An exact restatement of all the data is required, with the pictures left out.

(Stored dataset items)
======
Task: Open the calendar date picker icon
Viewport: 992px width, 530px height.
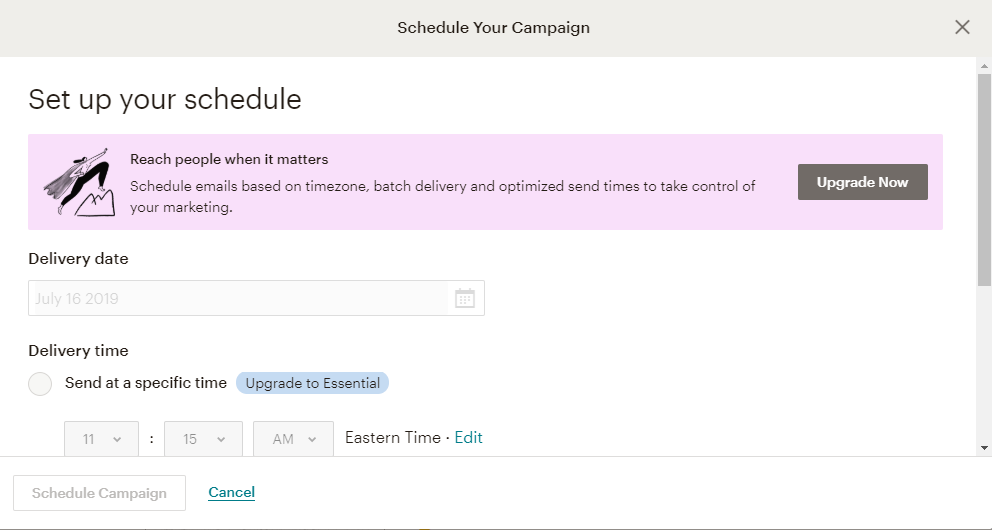Action: 465,298
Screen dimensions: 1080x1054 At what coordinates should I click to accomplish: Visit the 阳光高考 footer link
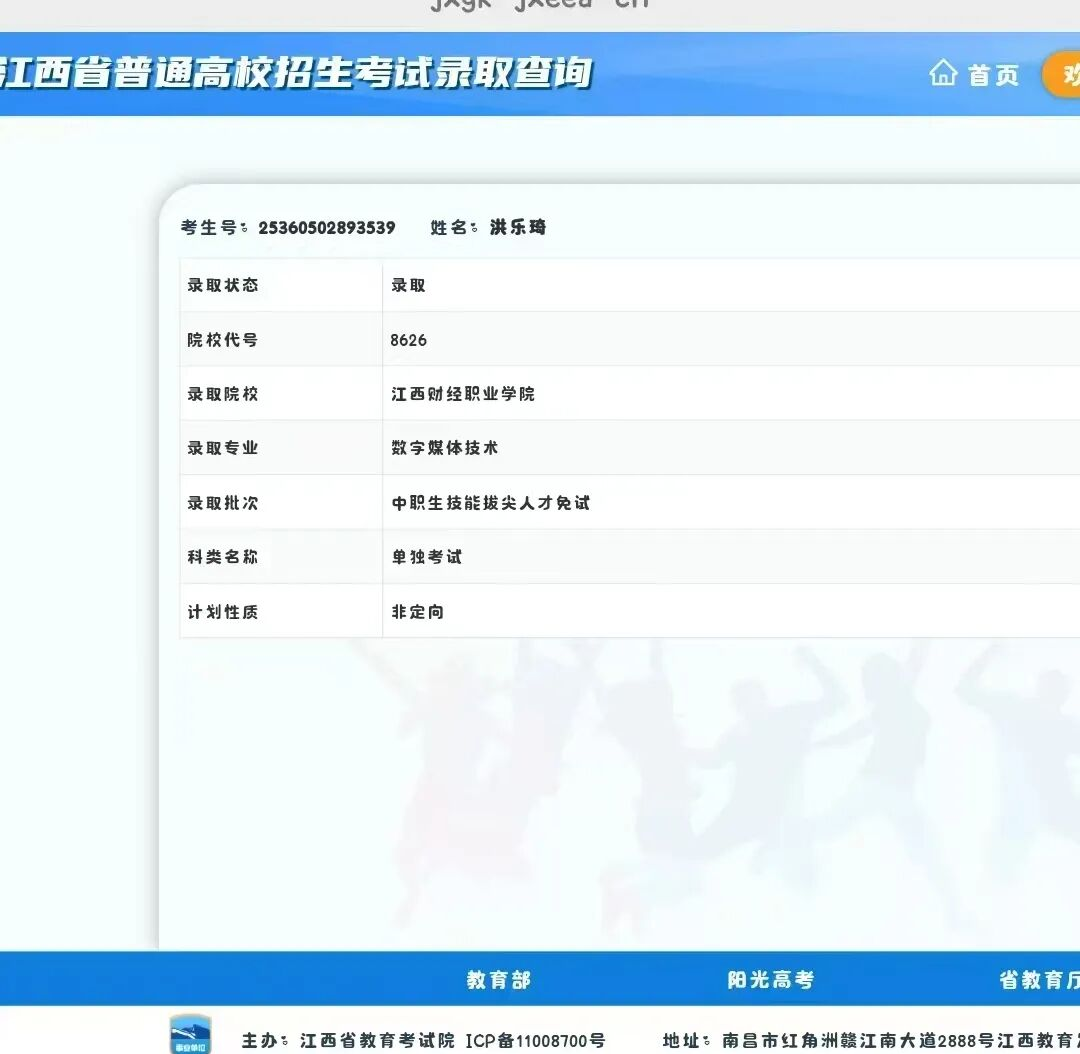[770, 980]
======
WRITTEN SOLUTION ▸
Task: Open the calendar date picker icon
Viewport: 992px width, 530px height.
Action: 465,298
Screen dimensions: 1080x1054 At what coordinates should I click to accomplish: Visit the 阳光高考 footer link
[770, 980]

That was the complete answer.